**DATA TO PROCESS**
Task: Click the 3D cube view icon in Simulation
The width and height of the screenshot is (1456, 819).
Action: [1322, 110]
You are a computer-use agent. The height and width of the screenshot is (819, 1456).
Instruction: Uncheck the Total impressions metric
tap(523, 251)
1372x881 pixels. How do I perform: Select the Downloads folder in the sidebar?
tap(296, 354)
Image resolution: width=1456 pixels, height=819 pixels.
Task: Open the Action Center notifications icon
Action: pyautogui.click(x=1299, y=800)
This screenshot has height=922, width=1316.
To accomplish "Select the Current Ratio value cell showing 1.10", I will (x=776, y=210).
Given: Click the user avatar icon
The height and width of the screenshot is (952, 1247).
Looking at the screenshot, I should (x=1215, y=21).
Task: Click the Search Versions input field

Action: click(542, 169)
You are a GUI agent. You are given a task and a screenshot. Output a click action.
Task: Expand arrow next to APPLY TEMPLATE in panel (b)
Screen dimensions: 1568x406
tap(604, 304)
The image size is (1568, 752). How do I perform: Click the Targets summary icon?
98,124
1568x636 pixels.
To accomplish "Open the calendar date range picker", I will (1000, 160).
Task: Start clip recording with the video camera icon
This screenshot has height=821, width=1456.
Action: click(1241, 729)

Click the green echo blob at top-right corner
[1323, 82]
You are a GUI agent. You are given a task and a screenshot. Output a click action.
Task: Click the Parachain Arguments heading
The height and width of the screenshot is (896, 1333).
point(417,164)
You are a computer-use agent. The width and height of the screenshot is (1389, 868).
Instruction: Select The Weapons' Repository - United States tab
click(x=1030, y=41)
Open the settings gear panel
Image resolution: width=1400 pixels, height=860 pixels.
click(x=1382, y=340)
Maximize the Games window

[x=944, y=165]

**EXERCISE AIM**
Each record above must be given again exactly.

**SOLUTION TO THE EXERCISE**
Task: Click the 3D cube view icon in Simulation
The width and height of the screenshot is (1456, 819).
Action: [1322, 110]
You are a computer-use agent. The height and width of the screenshot is (819, 1456).
Instruction: Uncheck the Total impressions metric
tap(523, 251)
1372x881 pixels. How do I perform: Select the Downloads folder in the sidebar?
tap(296, 354)
Image resolution: width=1456 pixels, height=819 pixels.
Task: Open the Action Center notifications icon
Action: pyautogui.click(x=1299, y=800)
This screenshot has height=922, width=1316.
To accomplish "Select the Current Ratio value cell showing 1.10", I will (x=776, y=210).
Given: Click the user avatar icon
The height and width of the screenshot is (952, 1247).
Looking at the screenshot, I should (x=1215, y=21).
Task: Click the Search Versions input field

Action: click(542, 169)
You are a GUI agent. You are given a task and a screenshot. Output a click action.
Task: Expand arrow next to APPLY TEMPLATE in panel (b)
Screen dimensions: 1568x406
tap(604, 304)
The image size is (1568, 752). How do I perform: Click the Targets summary icon?
98,124
1568x636 pixels.
To accomplish "Open the calendar date range picker", I will (1000, 160).
Task: Start clip recording with the video camera icon
This screenshot has height=821, width=1456.
Action: click(1241, 729)

Click the green echo blob at top-right corner
[1323, 82]
You are a GUI agent. You are given a task and a screenshot. Output a click action.
Task: Click the Parachain Arguments heading
The height and width of the screenshot is (896, 1333).
point(417,164)
You are a computer-use agent. The width and height of the screenshot is (1389, 868).
Instruction: Select The Weapons' Repository - United States tab
click(x=1030, y=41)
Open the settings gear panel
Image resolution: width=1400 pixels, height=860 pixels.
click(x=1382, y=340)
Maximize the Games window

[x=944, y=165]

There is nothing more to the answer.